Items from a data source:
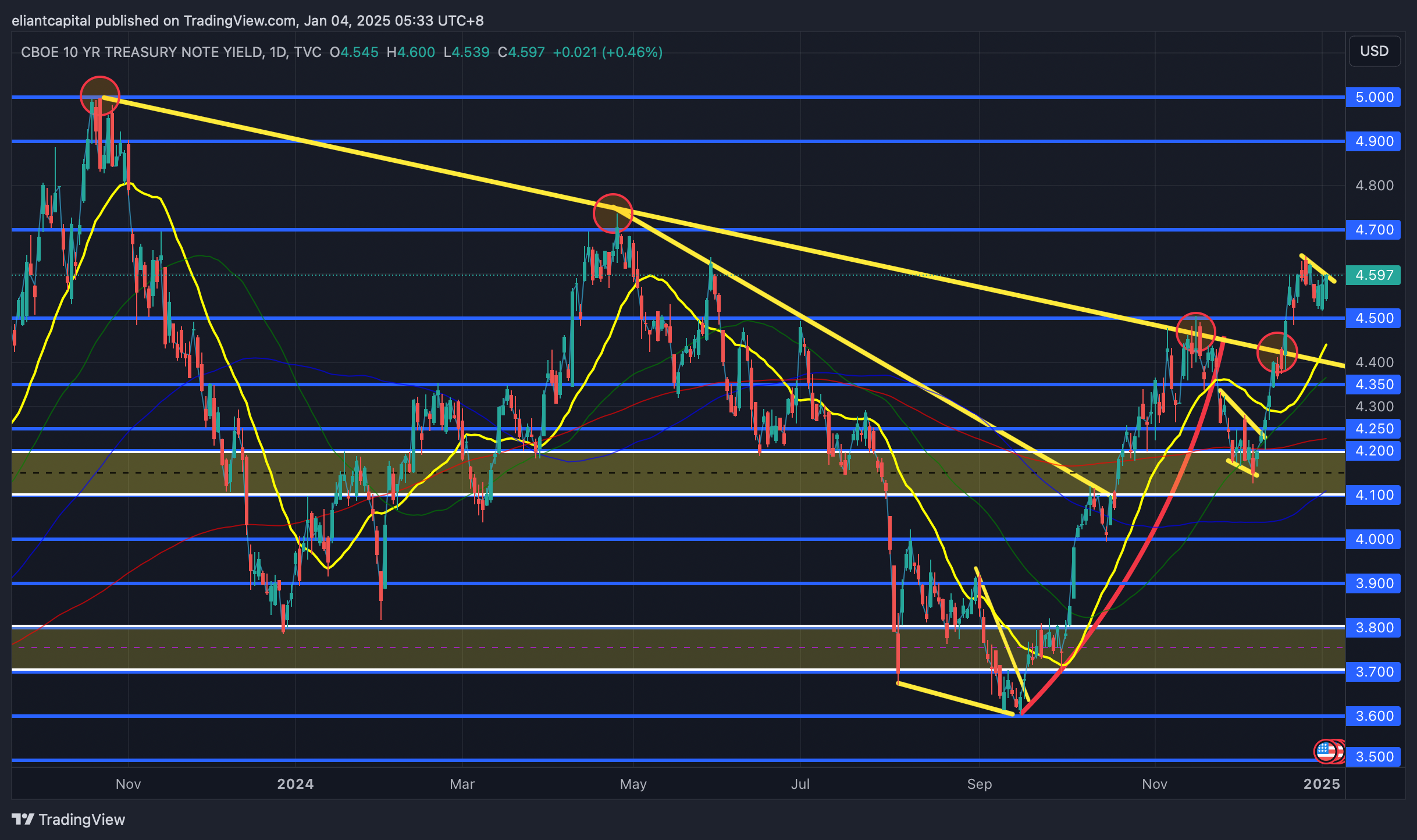This screenshot has width=1417, height=840.
Task: Click the 3.500 price label on axis
Action: 1373,757
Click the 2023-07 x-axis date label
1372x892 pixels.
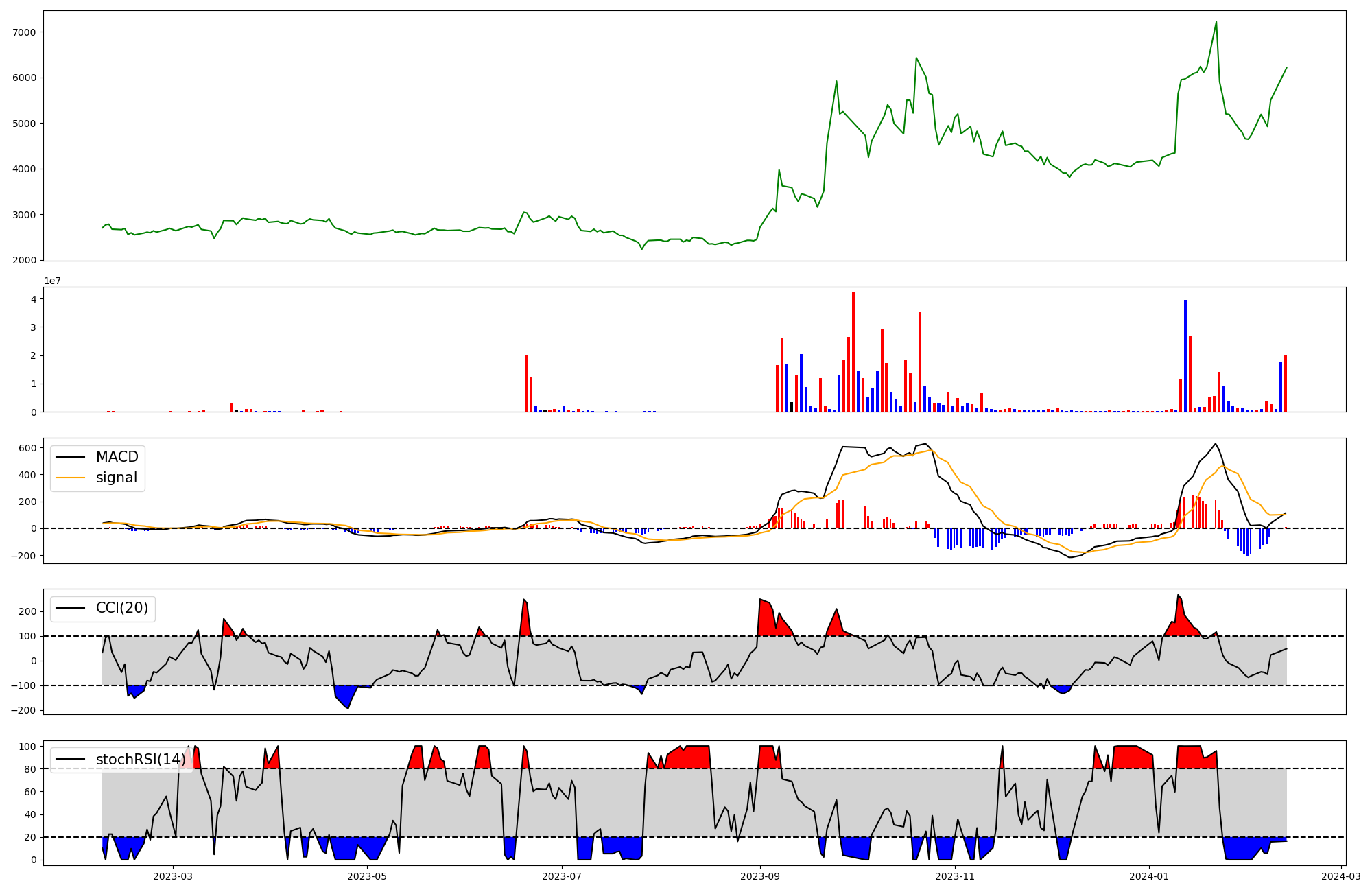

» **REQUIRED WORK**: Give again exactly the lines from the one holding "Click the 2023-07 x-axis date label" to the final line of the records, both ends included, and nothing more. Pictures do not belong in the copy.

» **RESULT OF THIS EXERCISE**:
Click the 2023-07 x-axis date label
1372x892 pixels.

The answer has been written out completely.